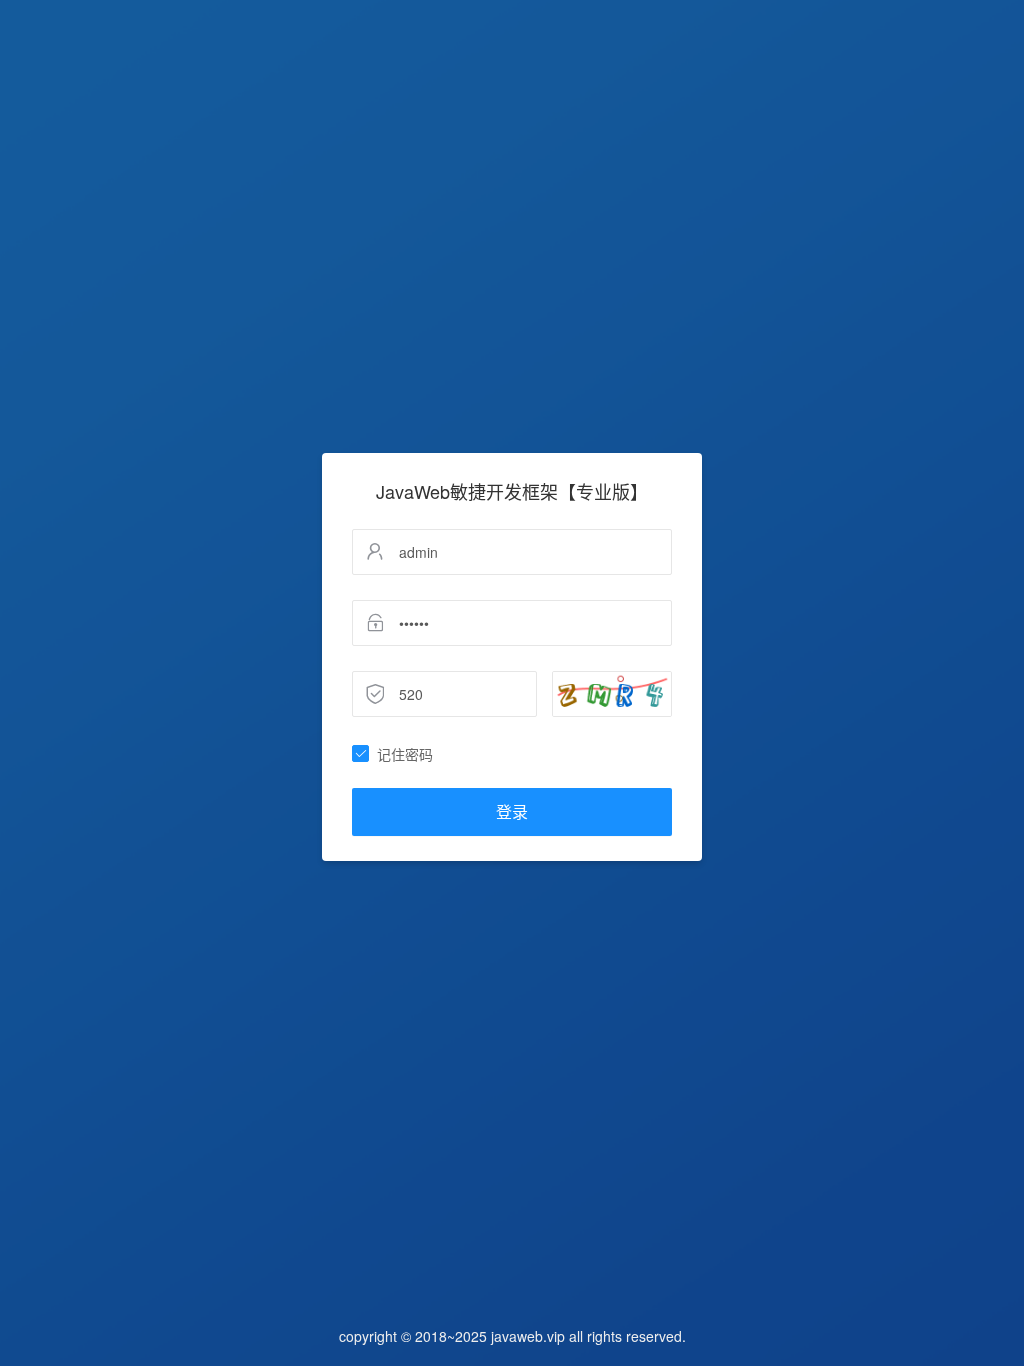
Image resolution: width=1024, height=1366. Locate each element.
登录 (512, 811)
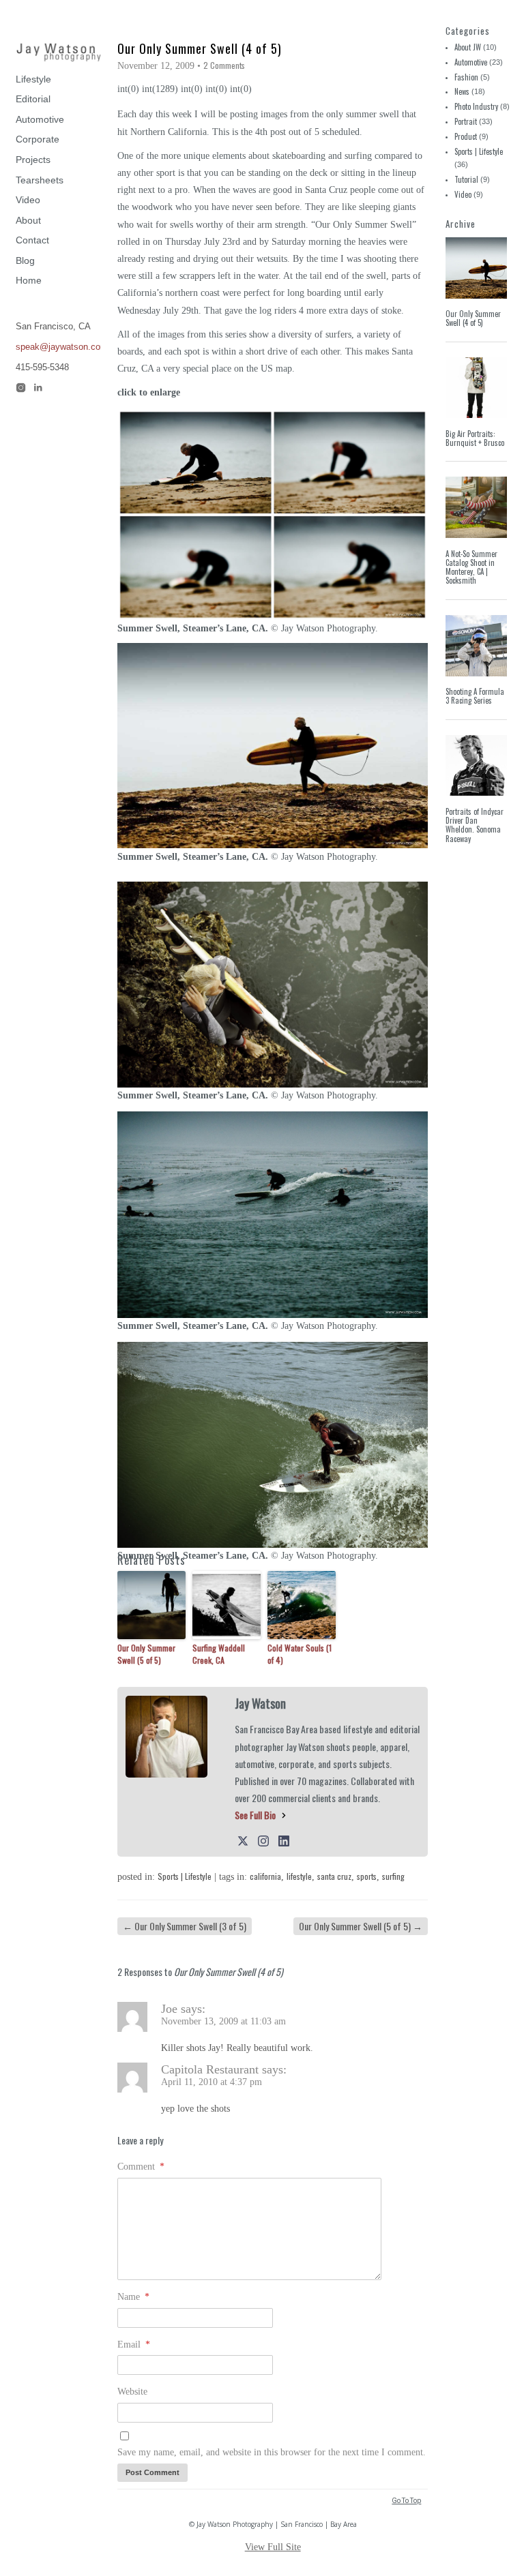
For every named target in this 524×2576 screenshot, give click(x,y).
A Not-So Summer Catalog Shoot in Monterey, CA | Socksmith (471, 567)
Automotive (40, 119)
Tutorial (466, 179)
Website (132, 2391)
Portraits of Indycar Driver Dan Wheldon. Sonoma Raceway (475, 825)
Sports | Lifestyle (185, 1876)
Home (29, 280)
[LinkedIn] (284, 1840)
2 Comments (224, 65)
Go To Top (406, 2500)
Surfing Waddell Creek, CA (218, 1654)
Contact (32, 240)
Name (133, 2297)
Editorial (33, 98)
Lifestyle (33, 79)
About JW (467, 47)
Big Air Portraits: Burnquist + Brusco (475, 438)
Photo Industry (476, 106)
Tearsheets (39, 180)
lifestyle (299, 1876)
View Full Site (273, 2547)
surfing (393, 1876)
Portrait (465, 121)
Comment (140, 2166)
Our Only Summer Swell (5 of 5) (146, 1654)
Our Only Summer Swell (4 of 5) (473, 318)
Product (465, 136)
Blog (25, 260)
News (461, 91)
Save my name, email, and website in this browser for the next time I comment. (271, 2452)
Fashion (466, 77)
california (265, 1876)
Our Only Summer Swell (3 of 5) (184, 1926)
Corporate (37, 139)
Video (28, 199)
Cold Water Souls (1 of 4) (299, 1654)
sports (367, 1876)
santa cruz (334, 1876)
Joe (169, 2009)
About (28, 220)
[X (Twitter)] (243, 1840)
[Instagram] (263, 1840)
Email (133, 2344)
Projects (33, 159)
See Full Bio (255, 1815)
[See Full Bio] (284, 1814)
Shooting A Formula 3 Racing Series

————

_Try it:_
In the answer, the entries should be restated verbatim, with all pictures omitted.

_Result of this exercise:_
Image resolution: width=1024, height=1366. Locate each element.
登录 (512, 811)
For every named target in this 524×2576 screenshot, give click(x,y).
A Not-So Summer Catalog Shoot in Monterey, CA | Socksmith (471, 567)
Automotive (40, 119)
Tutorial (466, 179)
Website (132, 2391)
Portraits of Indycar Driver Dan Wheldon. Sonoma Raceway (475, 825)
Sports | Lifestyle (185, 1876)
Home (29, 280)
[LinkedIn] (284, 1840)
2 Comments (224, 65)
Go To Top (406, 2500)
Surfing Waddell Creek, CA (218, 1654)
Contact (32, 240)
Name (133, 2297)
Editorial (33, 98)
Lifestyle (33, 79)
About JW (467, 47)
Big Air Portraits: Burnquist + Brusco (475, 438)
Photo Industry (476, 106)
Tearsheets (39, 180)
lifestyle (299, 1876)
View Full Site (273, 2547)
surfing (393, 1876)
Portrait (465, 121)
Comment (140, 2166)
Our Only Summer Swell (5 of 5) (146, 1654)
Our Only Summer Swell (4 of 5) (473, 318)
Product (465, 136)
Blog (25, 260)
News (461, 91)
Save my name, email, and website in this browser for the next time I comment. (271, 2452)
Fashion (466, 77)
california (265, 1876)
Our Only Summer Swell (3 of 5) (184, 1926)
Corporate (37, 139)
Video (28, 199)
Cold Water Souls (1 of 4) (299, 1654)
sports (367, 1876)
santa cruz (334, 1876)
Joe (169, 2009)
About (28, 220)
[X (Twitter)] (243, 1840)
[Instagram] (263, 1840)
Email (133, 2344)
Projects (33, 159)
See Full Bio (255, 1815)
[See Full Bio] (284, 1814)
Shooting A Formula 3 Racing Series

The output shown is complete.